İşte bu sefer gerçekten ne yapacağımızı bilmiyordum. Louis'e baktığımda alt dudağını kemiriyordu. Zayn ise kaşları havada bir bana bir Harry'e bakıyordu. Zayn kahkaha attığında ona daha dikkati bir şekilde baktım.

"Hah! Sanırım gördüğüm en iyi sarılmanızdı! İlk defa suratınızı buruşturmadınız, vay canına! Bunun için uğraşmış olmalısınız." Zayn'in dediğine Cal ve Ash de aynı onun gibi gülerek cevap verdiler. Ben ise sadece susmuştum. Harry'e baktığımda dudakları aralandı ancak tekrar onları kapattı. Çocuklar gülerken kendimi gerçekten kötü hissettim. Tamam, bunu saklıyorduk ama az önce bildiğiniz çocuklar bizimle dalga geçmişlerdi. Bu ağırıma gitmişti. Yani Harry'nin sesini çıkarmaması. Daha doğrusu çıkaramaması.
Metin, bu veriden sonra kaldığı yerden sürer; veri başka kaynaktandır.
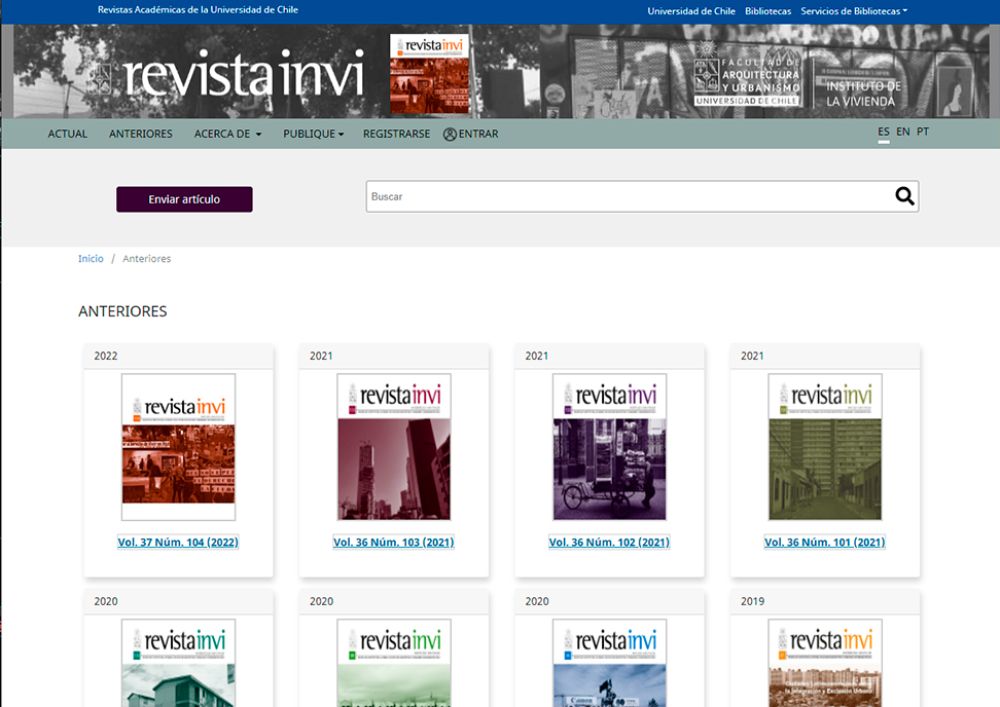Open the PUBLIQUE dropdown menu
Viewport: 1000px width, 707px height.
pos(314,133)
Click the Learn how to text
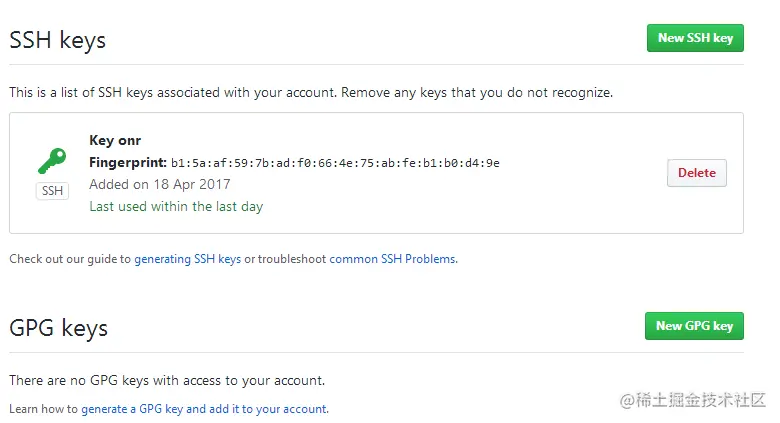The image size is (780, 423). tap(44, 409)
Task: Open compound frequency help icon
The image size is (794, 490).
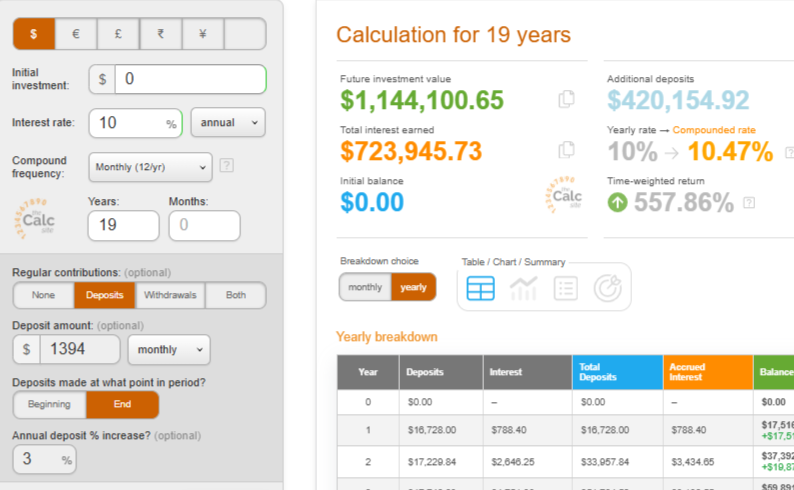Action: [x=227, y=165]
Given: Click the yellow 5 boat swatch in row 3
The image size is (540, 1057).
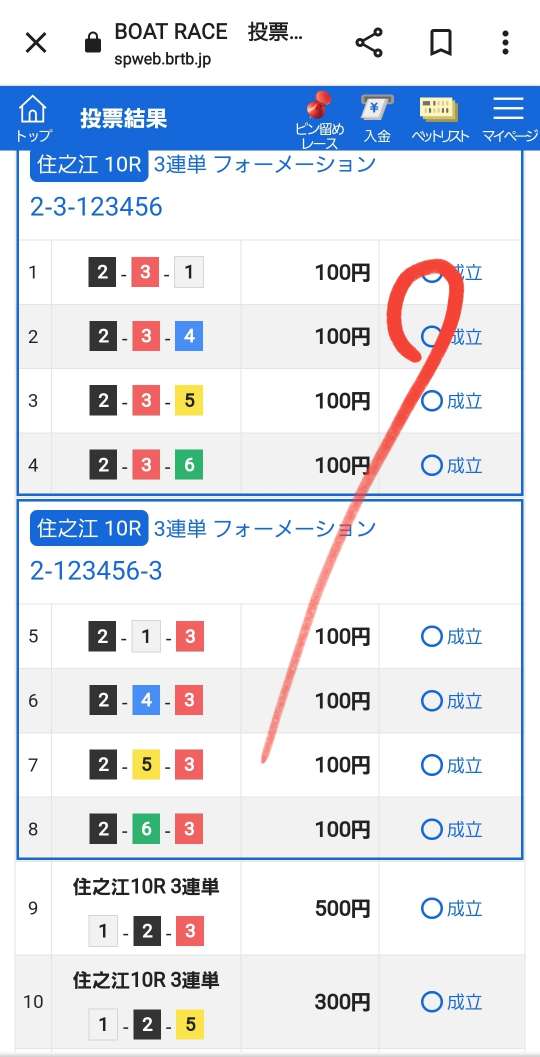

"Ben tuvalete gitsem iyi olacak. Siz devam edin." dedim ve suratımı saçlarım ile örtecek şekilde kafamı eğerek hızla tuvaletlerin olduğu ara kısma yürüdüm. Tuvaletlerin olduğu araya geldiğimde sinirimi duvardan çıkarmak umudu ile yumruğumu duvara vurmam ile acı ile dudaklarımı dişledim ve tısladım. Kendim kaşınmıştım, ah sikeyim! Elime sinir olup bu sefer duvara tekme geçireceğim sırada vurduğum şey bir duvar değildi, bir bacaktı. Siktir!

"Harry!"

Harry'nin bacağına vurmuştum! Acıyla yere eğildiğinde ne yapacağımı bilemeden ben de eğildim.

"Elin kadar ayağın da ağırmış." dedi ve inleyerek bacağının vurduğum kısmını ovuşturdu.

"B-ben özür dilerim. Seni göremedim. Duvara vuracaktım." dediğimde bacağını tutarken kafasını kaldırdı ve gözlerini gözlerime sabitledi.

"O lanet vücudunun illa bir yerine zarar gelmesi mi gerekiyor? Eğer öyle ise durma ve vur bana! Kendine zarar vereceğine bana zarar ver. Hadi, ne duruyorsun?" Sesini yükselttiğinde sinirli bir şekilde onu güvenlik çıkışına doğru ittirdim bir anda.

"Beni her zaman sinir etmek zorunda mısın?!" Onu tekrar güvenlik çıkışına doğru itecekken beni kollarımdan yakalayarak ben daha ne olduğunu anlayamadan kendisi ile birlikte beni güvenlik çıkışına soktu.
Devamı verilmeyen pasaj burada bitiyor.